Share your dilemmas and get honest opinions from other Mumsnetters.

To think this is really bad form?

229 replies

Window1 · 18/08/2021 15:20

My friend has gone abroad for a long weekend with a group of other friends.

The hosting accommodation had offered them a few extra days at a reduced cost due to last minute availability.

My friend is the only one that cannot afford to do this both in time and money.

All the others are talking about how they are all up for staying on, seemingly only concerned with themselves and not any regard for my friend and the fact that her transport is with them so would have to make entirely new and additional cost arrangements to get home alone.

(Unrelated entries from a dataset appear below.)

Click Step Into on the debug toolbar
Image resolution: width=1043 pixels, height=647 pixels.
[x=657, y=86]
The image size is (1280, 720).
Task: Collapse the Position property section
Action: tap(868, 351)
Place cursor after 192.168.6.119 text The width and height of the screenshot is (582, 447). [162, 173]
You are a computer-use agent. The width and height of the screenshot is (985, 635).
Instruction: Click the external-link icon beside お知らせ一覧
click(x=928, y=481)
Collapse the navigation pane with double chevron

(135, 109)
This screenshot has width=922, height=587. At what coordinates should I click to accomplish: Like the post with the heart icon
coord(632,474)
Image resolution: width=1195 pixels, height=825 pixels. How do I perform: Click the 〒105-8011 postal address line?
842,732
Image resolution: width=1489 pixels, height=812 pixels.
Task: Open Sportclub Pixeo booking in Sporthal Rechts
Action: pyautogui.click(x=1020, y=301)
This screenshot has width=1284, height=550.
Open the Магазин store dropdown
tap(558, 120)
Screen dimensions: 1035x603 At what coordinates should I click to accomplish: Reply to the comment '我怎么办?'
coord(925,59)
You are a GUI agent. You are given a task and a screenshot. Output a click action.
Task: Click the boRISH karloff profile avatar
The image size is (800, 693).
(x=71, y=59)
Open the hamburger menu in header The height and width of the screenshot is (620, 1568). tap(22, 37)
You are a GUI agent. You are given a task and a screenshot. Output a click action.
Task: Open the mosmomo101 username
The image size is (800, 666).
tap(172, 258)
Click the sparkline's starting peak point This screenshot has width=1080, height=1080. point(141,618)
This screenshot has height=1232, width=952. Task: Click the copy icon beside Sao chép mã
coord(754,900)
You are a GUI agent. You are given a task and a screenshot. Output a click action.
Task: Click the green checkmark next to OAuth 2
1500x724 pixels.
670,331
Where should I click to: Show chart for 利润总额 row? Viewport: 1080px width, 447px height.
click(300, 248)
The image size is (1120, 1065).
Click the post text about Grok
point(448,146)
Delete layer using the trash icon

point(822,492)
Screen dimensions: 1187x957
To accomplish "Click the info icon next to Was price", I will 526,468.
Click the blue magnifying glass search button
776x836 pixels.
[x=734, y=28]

That's bad form isn't it? I would have expected an all for one type situation where either they all stay, or they all go.

OP posts:
TatianaBis · 19/08/2021 20:50

And take it on a ferry back to England?! I don’t think you can. The ferry is booked with specific car registrations for security reasons etc.

No. To the ferry.

How would you feel if a friend took you somewhere far away with limited and expensive public transport options, on the understanding you’ll be returning together. Then she decides she’d rather do something other than bring you home?

‘A friend took’ me? I’m not a child or a dog. Adults should be independent. Things happen abroad, plans change, you always need extra cash for unexpected events.

If I were away with a group of people and they were offered a change to stay for a few more days I most certainly not expect them to decline on my account.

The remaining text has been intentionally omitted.